Unsurprisingly, this is an increase from the last time the data was gathered in 2013, and it tells us something about how we should be thinking about delivering the most meaningful, engaging content to audiences. I think we’ve known for several years now that simply building a nice website and filling it with great stories and content is no longer going to work.
My colleagues and I have spent a lot of time over the past year learning to understand how teens use Snapchat to connect with content. (Pony Sam Tuttle’s interview with her brother about his Snapchat practices is a nice little window into this world.) Snapchat content is ephemeral, as most people know, but a good Snapchat story can truly make a connection and have meaning for the person viewing it. Snapchat stories can give you a behind-the-scenes, exclusive peak at a brand or a person’s life. Snapchat fans love it for the raw, in-the-moment feel and ability to peek behind the curtain, so to speak. There is an art to Snapchat storytelling and delivery.

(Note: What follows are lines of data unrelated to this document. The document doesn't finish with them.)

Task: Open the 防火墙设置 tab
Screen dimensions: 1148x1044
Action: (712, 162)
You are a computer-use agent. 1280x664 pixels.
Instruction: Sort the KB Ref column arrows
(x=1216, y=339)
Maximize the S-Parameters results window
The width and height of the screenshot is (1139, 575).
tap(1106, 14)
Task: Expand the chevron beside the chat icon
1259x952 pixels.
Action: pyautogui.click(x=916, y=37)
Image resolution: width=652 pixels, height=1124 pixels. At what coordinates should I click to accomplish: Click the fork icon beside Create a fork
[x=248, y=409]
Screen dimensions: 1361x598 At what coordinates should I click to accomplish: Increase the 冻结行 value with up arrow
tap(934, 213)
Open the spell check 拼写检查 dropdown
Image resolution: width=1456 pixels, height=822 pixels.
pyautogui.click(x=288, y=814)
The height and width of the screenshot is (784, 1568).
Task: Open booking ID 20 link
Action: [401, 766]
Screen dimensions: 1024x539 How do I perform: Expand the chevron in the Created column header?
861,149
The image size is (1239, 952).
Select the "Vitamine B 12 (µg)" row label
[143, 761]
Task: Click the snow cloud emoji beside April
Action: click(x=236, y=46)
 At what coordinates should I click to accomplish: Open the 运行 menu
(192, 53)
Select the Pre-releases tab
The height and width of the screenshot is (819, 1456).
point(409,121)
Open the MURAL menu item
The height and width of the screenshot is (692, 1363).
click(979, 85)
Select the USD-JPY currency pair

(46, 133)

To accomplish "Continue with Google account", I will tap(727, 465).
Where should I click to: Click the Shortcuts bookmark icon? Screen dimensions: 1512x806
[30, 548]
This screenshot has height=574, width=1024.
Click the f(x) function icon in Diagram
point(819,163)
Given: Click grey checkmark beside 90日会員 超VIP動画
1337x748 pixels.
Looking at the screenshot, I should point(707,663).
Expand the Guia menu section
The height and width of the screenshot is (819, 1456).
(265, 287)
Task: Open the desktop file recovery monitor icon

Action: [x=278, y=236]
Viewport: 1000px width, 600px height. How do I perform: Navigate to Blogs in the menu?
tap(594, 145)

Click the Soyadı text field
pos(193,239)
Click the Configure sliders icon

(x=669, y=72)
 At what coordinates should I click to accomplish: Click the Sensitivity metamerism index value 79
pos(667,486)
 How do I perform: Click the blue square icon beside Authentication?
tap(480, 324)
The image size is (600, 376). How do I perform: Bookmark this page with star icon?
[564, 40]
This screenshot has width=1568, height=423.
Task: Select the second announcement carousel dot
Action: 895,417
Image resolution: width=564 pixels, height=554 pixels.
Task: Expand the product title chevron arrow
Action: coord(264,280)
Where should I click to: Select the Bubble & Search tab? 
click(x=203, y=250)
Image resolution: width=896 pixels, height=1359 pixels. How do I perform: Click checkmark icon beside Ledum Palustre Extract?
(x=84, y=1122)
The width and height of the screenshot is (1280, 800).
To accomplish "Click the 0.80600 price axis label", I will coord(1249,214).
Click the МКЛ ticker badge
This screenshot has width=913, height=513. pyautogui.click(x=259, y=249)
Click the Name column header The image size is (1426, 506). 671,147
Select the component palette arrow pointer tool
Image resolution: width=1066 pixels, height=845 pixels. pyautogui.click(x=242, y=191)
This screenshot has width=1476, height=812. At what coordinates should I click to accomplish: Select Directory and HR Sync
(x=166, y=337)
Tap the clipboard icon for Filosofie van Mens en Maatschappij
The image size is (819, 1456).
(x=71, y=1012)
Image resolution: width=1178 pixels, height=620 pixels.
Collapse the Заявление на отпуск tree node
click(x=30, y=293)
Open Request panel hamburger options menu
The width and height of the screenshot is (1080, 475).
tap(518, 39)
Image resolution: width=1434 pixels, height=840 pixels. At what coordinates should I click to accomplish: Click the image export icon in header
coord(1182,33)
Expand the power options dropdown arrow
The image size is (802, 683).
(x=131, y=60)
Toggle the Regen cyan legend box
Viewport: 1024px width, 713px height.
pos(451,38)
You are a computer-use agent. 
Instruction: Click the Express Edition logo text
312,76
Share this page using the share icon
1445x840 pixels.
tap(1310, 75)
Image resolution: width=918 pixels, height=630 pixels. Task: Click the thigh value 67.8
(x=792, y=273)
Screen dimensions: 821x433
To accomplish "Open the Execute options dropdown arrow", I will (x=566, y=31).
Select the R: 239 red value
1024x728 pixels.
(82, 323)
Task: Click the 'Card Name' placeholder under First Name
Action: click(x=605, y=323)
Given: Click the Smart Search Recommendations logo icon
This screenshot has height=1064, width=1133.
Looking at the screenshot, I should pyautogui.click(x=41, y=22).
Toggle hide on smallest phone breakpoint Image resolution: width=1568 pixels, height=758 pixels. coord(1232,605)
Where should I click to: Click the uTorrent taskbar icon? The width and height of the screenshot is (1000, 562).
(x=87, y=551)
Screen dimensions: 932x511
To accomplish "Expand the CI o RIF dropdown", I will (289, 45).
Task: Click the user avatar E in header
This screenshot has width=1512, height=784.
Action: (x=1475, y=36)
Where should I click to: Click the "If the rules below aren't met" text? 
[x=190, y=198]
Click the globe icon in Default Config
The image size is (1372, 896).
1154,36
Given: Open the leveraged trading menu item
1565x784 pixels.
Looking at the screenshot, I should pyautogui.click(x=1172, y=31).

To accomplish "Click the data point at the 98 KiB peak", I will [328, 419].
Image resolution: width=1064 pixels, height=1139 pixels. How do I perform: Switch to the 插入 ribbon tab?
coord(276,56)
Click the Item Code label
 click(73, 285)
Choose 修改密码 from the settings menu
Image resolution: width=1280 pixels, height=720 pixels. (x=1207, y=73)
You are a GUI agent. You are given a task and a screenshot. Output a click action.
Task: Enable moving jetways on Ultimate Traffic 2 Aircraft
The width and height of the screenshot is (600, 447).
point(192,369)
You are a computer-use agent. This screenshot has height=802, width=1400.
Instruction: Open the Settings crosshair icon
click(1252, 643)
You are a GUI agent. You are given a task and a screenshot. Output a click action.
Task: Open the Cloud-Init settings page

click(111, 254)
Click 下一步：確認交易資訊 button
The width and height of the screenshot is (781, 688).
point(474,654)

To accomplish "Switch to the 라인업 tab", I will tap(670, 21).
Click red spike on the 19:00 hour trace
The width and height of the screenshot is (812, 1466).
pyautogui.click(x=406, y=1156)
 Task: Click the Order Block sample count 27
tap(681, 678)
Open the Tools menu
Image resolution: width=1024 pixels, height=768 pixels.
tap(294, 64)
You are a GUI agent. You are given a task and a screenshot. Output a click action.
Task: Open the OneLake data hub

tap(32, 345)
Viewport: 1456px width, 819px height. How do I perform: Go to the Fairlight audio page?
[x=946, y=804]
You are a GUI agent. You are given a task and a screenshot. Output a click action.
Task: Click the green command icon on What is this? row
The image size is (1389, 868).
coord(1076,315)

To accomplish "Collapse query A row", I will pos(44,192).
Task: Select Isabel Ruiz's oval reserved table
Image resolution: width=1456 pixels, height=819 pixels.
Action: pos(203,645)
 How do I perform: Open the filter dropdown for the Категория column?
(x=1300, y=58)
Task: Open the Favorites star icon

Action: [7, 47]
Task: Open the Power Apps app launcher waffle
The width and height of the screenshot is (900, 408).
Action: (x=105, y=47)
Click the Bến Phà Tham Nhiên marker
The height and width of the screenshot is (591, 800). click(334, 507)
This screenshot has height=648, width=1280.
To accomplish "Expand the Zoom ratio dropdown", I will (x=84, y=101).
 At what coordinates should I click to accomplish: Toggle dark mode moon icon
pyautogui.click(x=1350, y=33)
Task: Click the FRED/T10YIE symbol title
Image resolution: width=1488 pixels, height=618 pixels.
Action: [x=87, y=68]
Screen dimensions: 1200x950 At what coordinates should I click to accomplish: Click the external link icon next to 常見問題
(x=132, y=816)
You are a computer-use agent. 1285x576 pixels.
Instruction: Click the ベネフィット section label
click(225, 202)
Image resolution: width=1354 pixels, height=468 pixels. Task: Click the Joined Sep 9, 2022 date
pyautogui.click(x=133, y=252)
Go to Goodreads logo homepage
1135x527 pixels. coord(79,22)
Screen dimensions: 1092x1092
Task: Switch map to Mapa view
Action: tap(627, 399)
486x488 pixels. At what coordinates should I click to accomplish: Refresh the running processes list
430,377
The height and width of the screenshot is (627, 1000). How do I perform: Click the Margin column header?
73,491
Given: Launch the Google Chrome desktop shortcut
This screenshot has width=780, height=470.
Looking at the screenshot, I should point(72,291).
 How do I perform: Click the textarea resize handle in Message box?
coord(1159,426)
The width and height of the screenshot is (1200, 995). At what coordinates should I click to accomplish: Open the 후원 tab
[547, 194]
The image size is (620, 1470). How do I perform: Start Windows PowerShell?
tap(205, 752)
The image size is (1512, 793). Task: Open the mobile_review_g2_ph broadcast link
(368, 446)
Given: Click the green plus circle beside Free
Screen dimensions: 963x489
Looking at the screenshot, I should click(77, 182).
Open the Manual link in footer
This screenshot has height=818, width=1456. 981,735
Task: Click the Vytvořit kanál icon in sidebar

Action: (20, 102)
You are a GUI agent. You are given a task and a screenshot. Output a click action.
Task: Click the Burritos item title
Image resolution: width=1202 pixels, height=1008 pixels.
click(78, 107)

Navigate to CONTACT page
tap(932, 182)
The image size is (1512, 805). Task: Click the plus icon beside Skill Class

Just as brands have realized how to connect to consumers on Snapchat, many reporters have figured out that Snapchat is a great way to connect with an audience, and even though we think of that audience as primarily 12-to-25-year-olds, I’d be willing to bet that your grandma will be Snapping sometime in the next two years, too. (Mom already is.)
I was proud to work on another storytelling effort with our client, Blue Cross Blue Shield of Minnesota, in which we spotlighted the innovative work Blue Cross supports across the state. The Blue Cross Trailblazer Tour launched a few weeks ago and will roll out over the entire summer. Each week, a new story will be unlocked in a new locale showcasing all the ways that Blue Cross works (often with partners) to promote health equity. Although the stories live on a website of their own, we expect that most audience members will be led to their next tour stop via Facebook, LinkedIn and Twitter.
Granted, these examples are from marketing rather than journalism, but these are lessons we all must heed, given the state of the news media in 2016. We no longer live in an age where people set their home page to their favorite news source – nor do we live in an age where a news app is the first (or second or third) opened app on your phone. Rather, social media has become the gateway to readers. Social strategy should not be a secondary piece of content strategy, but rather, something that is considered as the story develops, keeping in mind the demographic details of your audience all the while. The best way to reach an audience with meaningful content depends almost as much on your distribution savvy as your ability to tell the story.